This work proposes an end-to-end perception-control framework for learning natural bipedal locomotion in complex terrains without requiring multi-stage training, adversarial objectives, or extensive real-world calibration. Built upon Isaac Lab, the approach integrates a motion-capture-driven parametric gait generator, a GRU-based self-supervised terrain estimator that relies solely on egocentric depth images, and a terrain-adaptive foot placement reward mechanism to jointly optimize perception and motor control. The method achieves 100% success rate in traversing challenging terrains—including stairs, steps, and gaps—while significantly reducing perceptual computational overhead and producing stable, human-like gaits. The complete framework is open-sourced to support reproducible research.

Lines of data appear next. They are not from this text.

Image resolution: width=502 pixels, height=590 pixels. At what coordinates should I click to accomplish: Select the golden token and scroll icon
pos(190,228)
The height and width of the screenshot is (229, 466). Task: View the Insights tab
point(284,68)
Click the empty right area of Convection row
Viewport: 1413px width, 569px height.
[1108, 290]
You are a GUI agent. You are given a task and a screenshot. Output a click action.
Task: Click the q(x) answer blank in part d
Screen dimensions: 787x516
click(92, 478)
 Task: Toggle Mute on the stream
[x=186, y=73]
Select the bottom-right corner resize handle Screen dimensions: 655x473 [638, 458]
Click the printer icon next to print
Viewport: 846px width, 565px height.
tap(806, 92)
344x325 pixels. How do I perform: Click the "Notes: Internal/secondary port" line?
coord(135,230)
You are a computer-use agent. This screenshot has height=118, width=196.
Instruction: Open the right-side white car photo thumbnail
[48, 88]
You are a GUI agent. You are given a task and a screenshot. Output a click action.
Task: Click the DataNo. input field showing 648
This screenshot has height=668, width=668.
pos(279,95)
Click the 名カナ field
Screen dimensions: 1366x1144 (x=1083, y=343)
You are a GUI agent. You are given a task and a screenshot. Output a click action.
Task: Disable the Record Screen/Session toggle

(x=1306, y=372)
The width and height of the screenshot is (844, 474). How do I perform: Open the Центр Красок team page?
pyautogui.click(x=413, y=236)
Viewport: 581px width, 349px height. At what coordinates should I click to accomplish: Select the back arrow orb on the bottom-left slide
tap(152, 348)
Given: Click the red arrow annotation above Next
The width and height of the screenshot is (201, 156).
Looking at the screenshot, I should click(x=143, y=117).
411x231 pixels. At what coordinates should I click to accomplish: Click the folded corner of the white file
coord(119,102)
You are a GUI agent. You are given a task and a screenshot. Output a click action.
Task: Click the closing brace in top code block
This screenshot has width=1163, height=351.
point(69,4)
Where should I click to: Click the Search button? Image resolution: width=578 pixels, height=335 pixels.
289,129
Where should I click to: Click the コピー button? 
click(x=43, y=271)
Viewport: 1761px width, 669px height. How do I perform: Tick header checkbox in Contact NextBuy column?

Training perceptive humanoid locomotion policies that traverse complex terrains with natural gaits remains an open challenge, typically demanding multi-stage training pipelines, adversarial objectives, or extensive real-world calibration. We present PRIOR, an efficient and reproducible framework built on Isaac Lab that achieves robust terrain traversal with human-like gaits through a simple yet effective design: (i) a parametric gait generator that supplies stable reference trajectories derived from motion capture without adversarial training, (ii) a GRU-based state estimator that infers terrain geometry directly from egocentric depth images via self-supervised heightmap reconstruction, and (iii) terrain-adaptive footstep rewards that guide foot placement toward traversable regions. Through systematic analysis of depth image resolution trade-offs, we identify configurations that maximize terrain fidelity under real-time constraints, substantially reducing perceptual overhead without degrading traversal performance. Comprehensive experiments across terrains of varying difficulty-including stairs, boxes, and gaps-demonstrate that each component yields complementary and essential performance gains, with the full framework achieving a 100% traversal success rate. We will open-source the complete PRIOR framework, including the training pipeline, parametric gait generator, and evaluation benchmarks, to serve as a reproducible foundation for humanoid locomotion research on Isaac Lab.